REPUBLIKA.CO.ID, SEMARANG -- Minister of Research, Technology and Higher Education (Menristekdikti) M. Nasir to immediately check a a report of Indonesian universities students forced to work while studying in Taiwan. The minister could not confirm the information yet.

Nasir predicted 300 Indonesian students who allegedly were foced to work as labor in Taiwan entered the country not through official programs from Ministry, so they were not monitored. According to him, if students participated through the Taipei Economic and Trade Office (TETO) Program, the ministry could control and supervise them.

"The ministry facilitated the students who join official program to enter Taiwan through TETO or other cooperation in the field of trade, which includes education," said during a working visit at the Central Java Nahdlatul Ulama branch office in Semarang on Wednesday (Jan 2).

The ministry will also coordinate with TETO representatives in Jakarta to follow up on information. Meanwhile, the Foreign Ministry also plans to follow up the report.

The Indonesia Trade and Economic Chamber (KDEI) in Taipei earlier received a complaint from the students about the internship that has lasted since 2017.

"In response to the complaint, the KDEI in Taipei has coordinated with local authorities to seek clarification," Director for the Protection of Indonesian Citizens and Legal Entities at the Foreign Ministry Lalu Muhammad Iqbal said in a short message text released on Wednesday.

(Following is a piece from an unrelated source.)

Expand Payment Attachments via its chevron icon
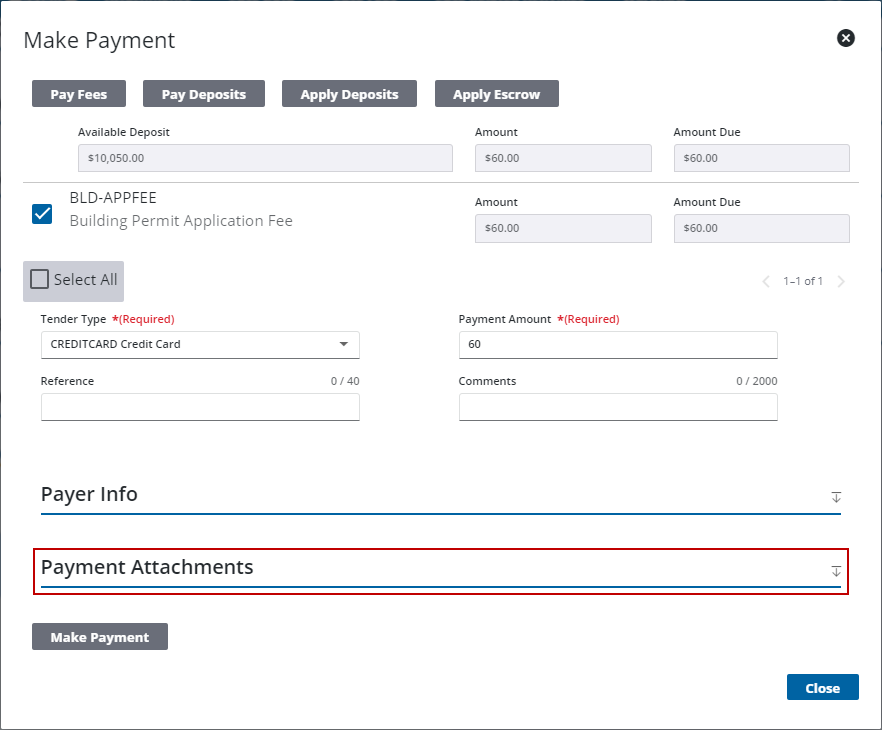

Based on the preliminary result of investigation conducted by KDEI, the students joining the internship scheme at eight institutes of higher learning in Taiwan faced different situations. Hence, KDEI will conduct further investigation to find a comprehensive picture of the situations.

In response to the current situations, the Foreign Ministry, through the Trade Ministry, has asked KDEI to further study the information on the situation of the students joining the internship and ensure that the local authorities will take concrete steps to protect the interests and safety of the students.

KDEI should also coordinate with the local authorities to temporarily suspend the recruitment and dispatch of students joining the internship until better governance is agreed upon.

Some six thousand Indonesian students currently study in Taiwan, including some one thousand students who have joined internship. The number of Indonesians studying in Taiwan is expected to increase, along with the New Southbond Policy of the Taiwanese authorities, which provide more scholarships through various schemes to students from 18 Asian countries.

Earlier, the Indonesian Ministry of Research, Technology and High Education said some 300 Indonesian students have fallen victim to forced labor allegedly conducted by irresponsible foundations, educational institutions, and individuals. Director General of Learning and Student Affairs of the Ministry of Research, Technology and High Education Ismunandar remarked that irresponsible program executors have trapped the hundreds of students by luring them with scholarships to study in Taiwan.

However, the students, most of them women, were forced to work 10 hours per day with low wages. According to the Taiwanese government's rule, fresh students of institutes of higher learning are not allowed to work.